### Quoted text
*****

= Spectral efficiency =

Information rate that can be transmitted over a given bandwidth

Spectral efficiency (alternatively, spectrum efficiency or bandwidth efficiency) refers to the information rate that can be transmitted over a given bandwidth in a specific communication system. It is a measure of how efficiently limited frequency spectrum is utilized by the physical layer protocol, and sometimes by the medium access control (the channel access protocol).

==Link spectral efficiency==

=== Definition ===
The link spectral efficiency of a digital communication system is measured in bit/s/Hz, or, less frequently but unambiguously, in (bit/s)/Hz. It is the net bit rate (useful information rate excluding error-correcting codes) or maximum throughput divided by the bandwidth in hertz of a communication channel or a data link.

Alternatively and less commonly, spectral efficiency may be measured in bit/symbol, which is equivalent to bits per channel use (bpcu). This can be calculated by dividing the net bit rate by the symbol rate (modulation rate).

*****

Word and element location data
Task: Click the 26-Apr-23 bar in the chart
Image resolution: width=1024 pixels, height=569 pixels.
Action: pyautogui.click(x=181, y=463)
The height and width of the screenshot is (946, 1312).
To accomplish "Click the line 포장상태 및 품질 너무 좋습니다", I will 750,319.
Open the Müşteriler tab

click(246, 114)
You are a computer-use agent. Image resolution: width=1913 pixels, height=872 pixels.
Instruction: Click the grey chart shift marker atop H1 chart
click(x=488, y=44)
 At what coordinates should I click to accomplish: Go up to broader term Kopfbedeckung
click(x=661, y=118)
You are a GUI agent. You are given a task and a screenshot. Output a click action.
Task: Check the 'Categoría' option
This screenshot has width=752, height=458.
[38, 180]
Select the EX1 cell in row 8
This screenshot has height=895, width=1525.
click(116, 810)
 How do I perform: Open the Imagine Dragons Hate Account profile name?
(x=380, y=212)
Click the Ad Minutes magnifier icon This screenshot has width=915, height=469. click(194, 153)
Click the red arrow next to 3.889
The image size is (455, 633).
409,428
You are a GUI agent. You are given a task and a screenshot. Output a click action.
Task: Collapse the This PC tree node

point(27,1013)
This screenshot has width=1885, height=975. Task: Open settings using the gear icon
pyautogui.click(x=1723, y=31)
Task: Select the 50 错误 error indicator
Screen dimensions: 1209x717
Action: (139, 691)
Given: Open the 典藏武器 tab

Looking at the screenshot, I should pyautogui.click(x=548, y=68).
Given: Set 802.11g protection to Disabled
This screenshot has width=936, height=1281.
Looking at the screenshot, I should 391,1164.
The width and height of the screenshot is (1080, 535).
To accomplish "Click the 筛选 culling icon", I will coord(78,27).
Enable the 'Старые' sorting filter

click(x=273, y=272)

*****

### Problems to work on
a – Could you write out the spectral efficiency text starting at "Spectral efficiency (alternatively, spectrum" and ending at "a data link."?
b – How does the spectral efficiency text go on from its final sentence? Write the next part.

### Results of the tasks
a –
Spectral efficiency (alternatively, spectrum efficiency or bandwidth efficiency) refers to the information rate that can be transmitted over a given bandwidth in a specific communication system. It is a measure of how efficiently limited frequency spectrum is utilized by the physical layer protocol, and sometimes by the medium access control (the channel access protocol).

==Link spectral efficiency==

=== Definition ===
The link spectral efficiency of a digital communication system is measured in bit/s/Hz, or, less frequently but unambiguously, in (bit/s)/Hz. It is the net bit rate (useful information rate excluding error-correcting codes) or maximum throughput divided by the bandwidth in hertz of a communication channel or a data link.

b –
Link spectral efficiency is typically used to analyze the efficiency of a digital modulation method or line code. Spectral efficiency calculations may or may not count bits used for forward error correction (FEC) code and other physical layer overhead. If FEC overhead is excluded, a "bit" refers to a user data bit only.

The modulation efficiency in bit/s is the gross bit rate, which includes any bits used for FEC, divided by the bandwidth.

Example 1: A transmission technique using one kilohertz of bandwidth to transmit 1,000 bits per second has a modulation efficiency of 1 (bit/s)/Hz.

Example 2: A V.92 modem for the telephone network can transfer 56,000 bit/s downstream and 48,000 bit/s upstream over an analog telephone network. Due to filtering in the telephone exchange, the frequency range is limited to between 300 hertz and 3,400 hertz, corresponding to a bandwidth of 3,400 − 300 = 3,100 hertz. The spectral efficiency or modulation efficiency is 56,000/3,100 18.1 (bit/s)/Hz downstream, and 48,000/3,100 15.5 (bit/s)/Hz upstream.

=== Upper Bound ===
An upper bound for the attainable modulation efficiency is given by the Nyquist rate or Hartley's law as follows: For a signaling alphabet with M alternative symbols, each symbol represents N = log_{2} M bits. N is the modulation efficiency measured in bit/symbol or bpcu. In the case of baseband transmission (line coding or pulse-amplitude modulation) with a baseband bandwidth (or upper cut-off frequency) B, the symbol rate can not exceed 2B symbols/s in view to avoid intersymbol interference. Thus, the spectral efficiency can not exceed 2N (bit/s)/Hz in the baseband transmission case.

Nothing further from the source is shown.